**What is required:**
Could you print, exactly and without pictures, only the lines from the one with "Instruction: Open the" through the end of the records below?

++++++

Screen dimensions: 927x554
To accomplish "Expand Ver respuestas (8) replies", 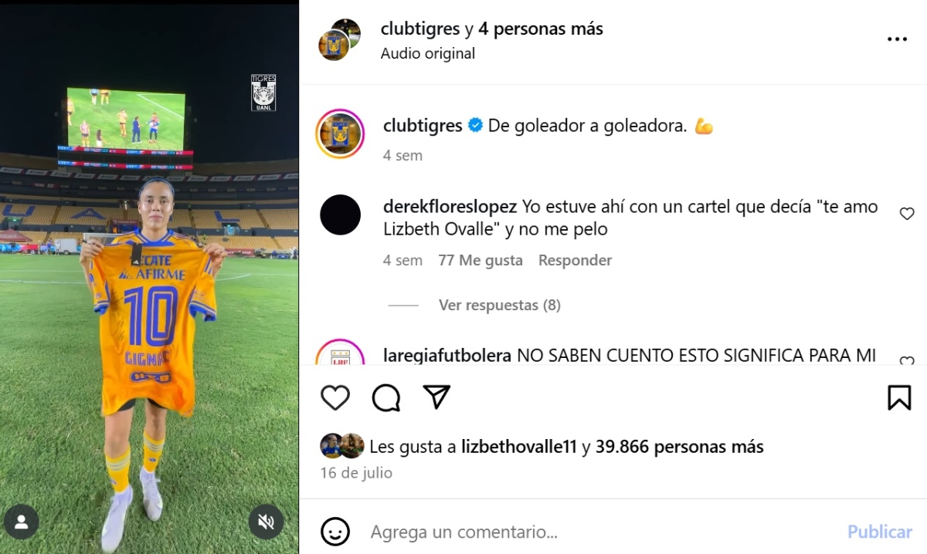I will (500, 305).
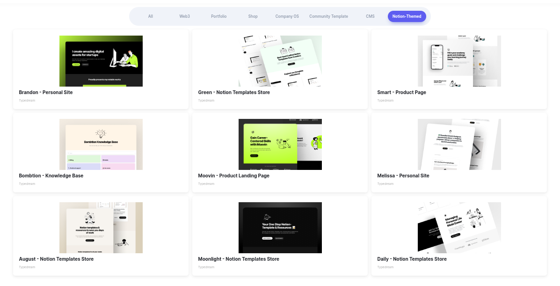
Task: Choose the Shop filter tab
Action: [253, 16]
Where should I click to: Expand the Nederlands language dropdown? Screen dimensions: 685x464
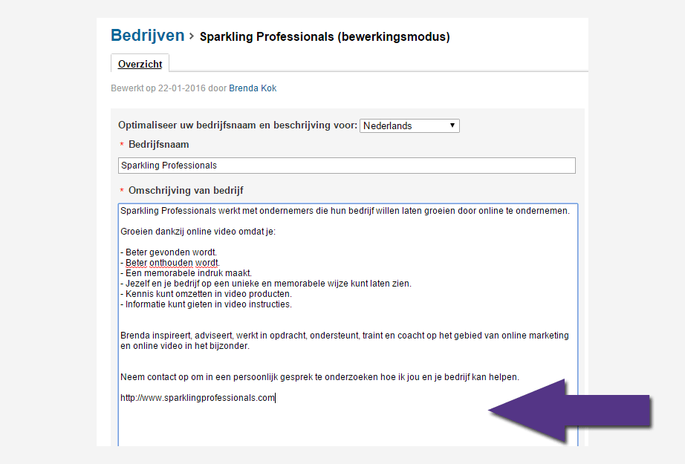pos(409,125)
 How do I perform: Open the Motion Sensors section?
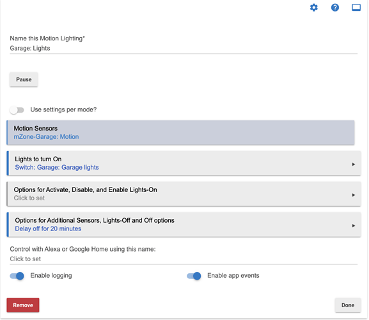point(180,132)
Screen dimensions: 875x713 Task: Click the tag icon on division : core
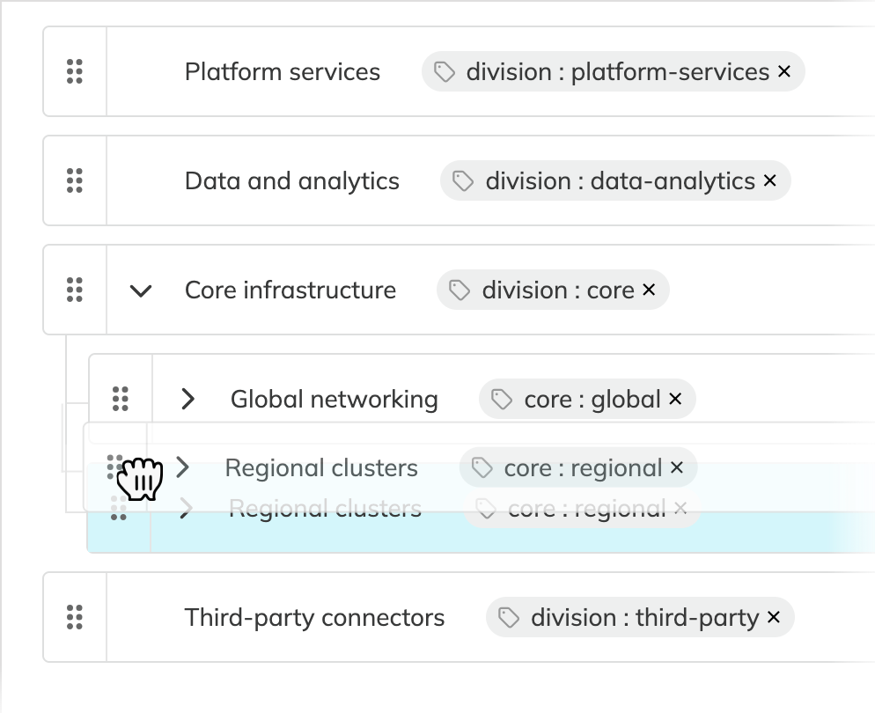458,290
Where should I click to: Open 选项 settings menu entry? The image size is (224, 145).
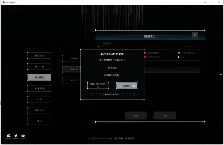[39, 99]
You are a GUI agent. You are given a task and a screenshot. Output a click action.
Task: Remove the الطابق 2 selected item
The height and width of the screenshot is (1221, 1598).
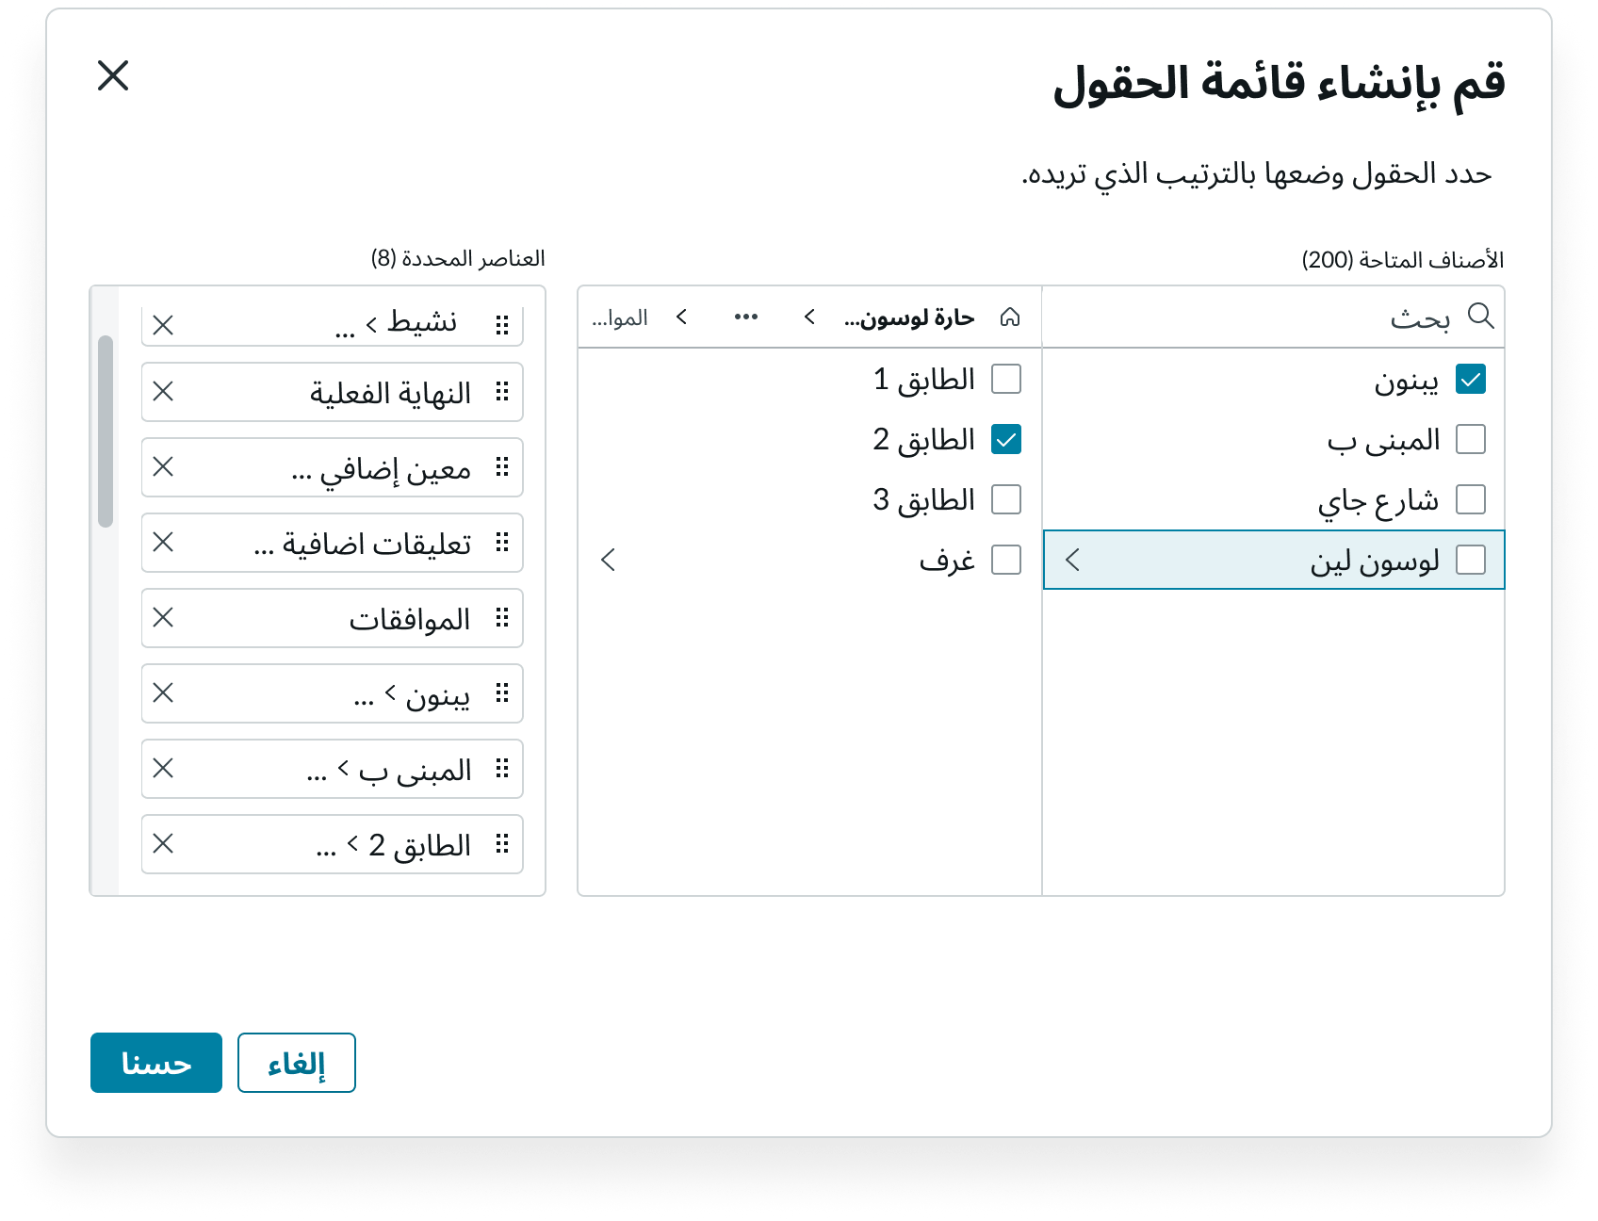click(163, 844)
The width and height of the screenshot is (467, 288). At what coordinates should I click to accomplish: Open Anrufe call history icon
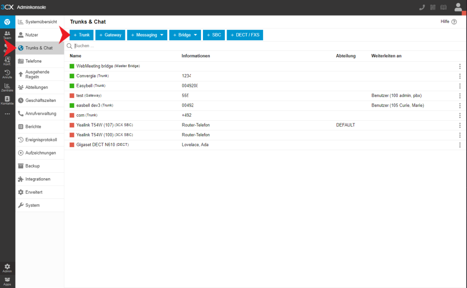[x=7, y=74]
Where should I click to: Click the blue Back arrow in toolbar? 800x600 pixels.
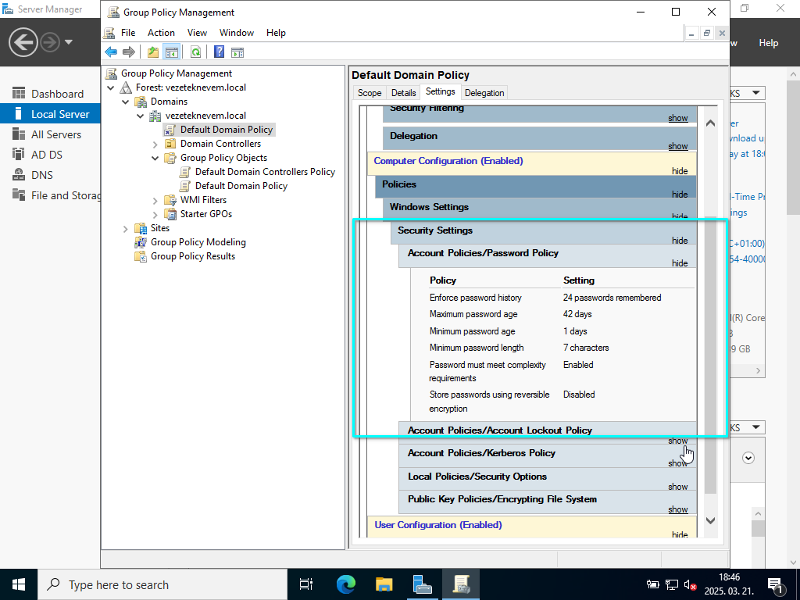(x=111, y=52)
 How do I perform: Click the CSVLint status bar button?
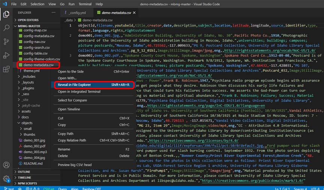pos(48,189)
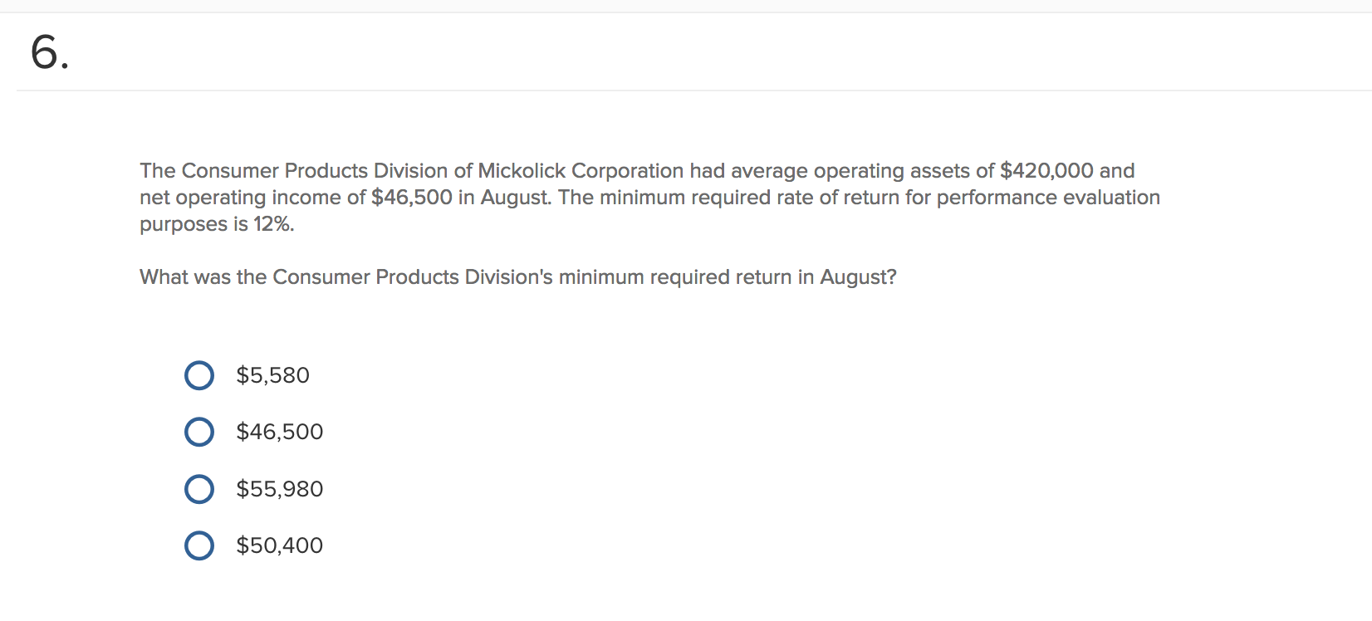
Task: Click the radio circle beside $5,580
Action: pos(199,375)
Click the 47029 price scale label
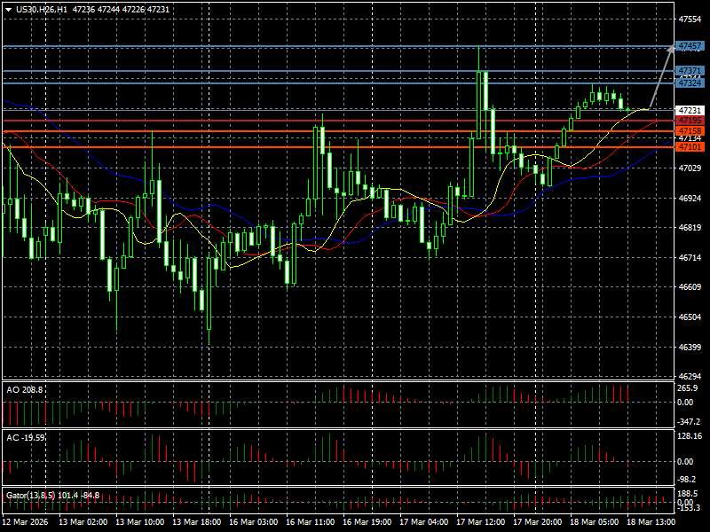 690,168
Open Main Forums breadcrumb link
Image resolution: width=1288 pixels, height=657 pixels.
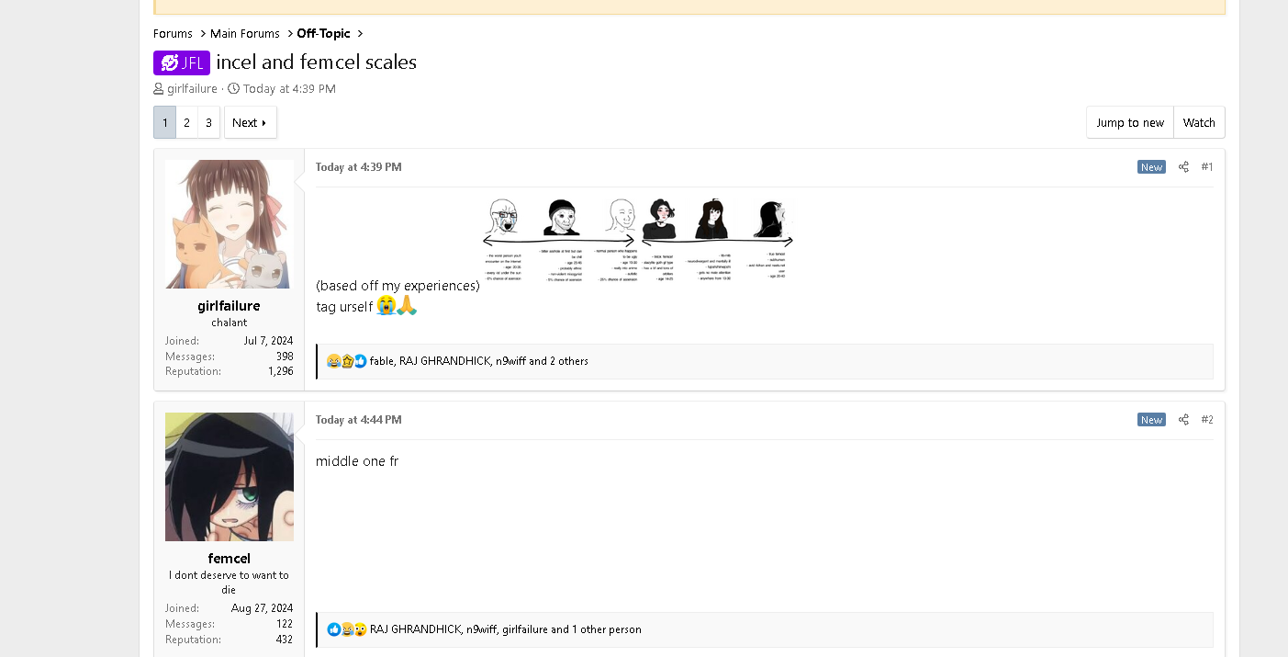point(244,34)
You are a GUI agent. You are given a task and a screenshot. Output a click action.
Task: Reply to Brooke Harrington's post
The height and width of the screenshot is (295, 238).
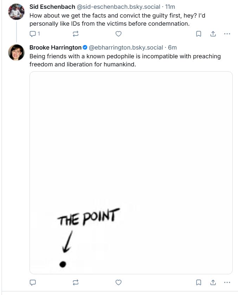coord(33,282)
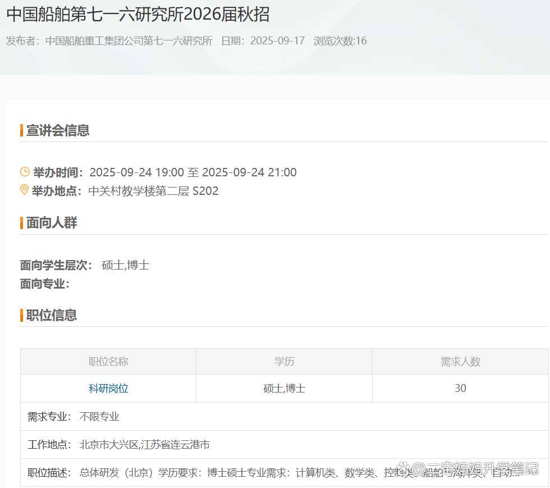Click the 需求人数 table column header
550x488 pixels.
tap(460, 362)
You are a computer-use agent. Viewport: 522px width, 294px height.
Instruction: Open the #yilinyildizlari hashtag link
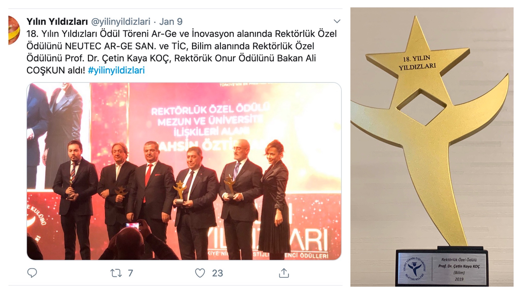tap(116, 70)
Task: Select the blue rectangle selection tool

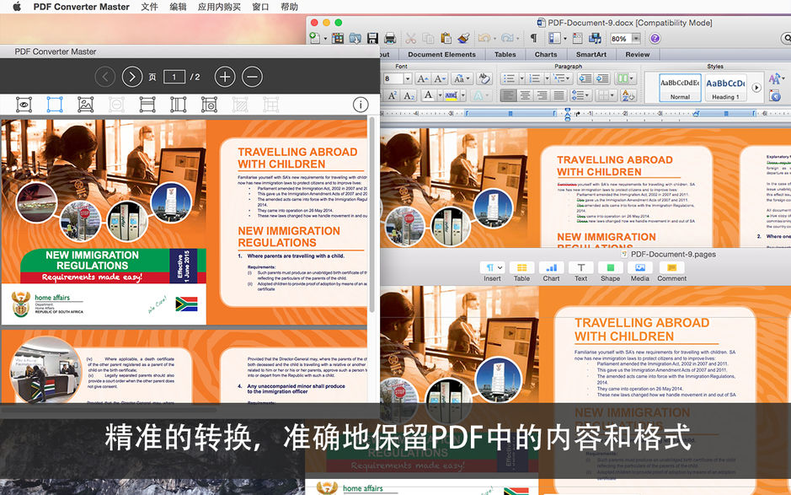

++++++

**Your response:**
Instruction: Open the #yilinyildizlari hashtag link
tap(116, 70)
Task: Select the blue rectangle selection tool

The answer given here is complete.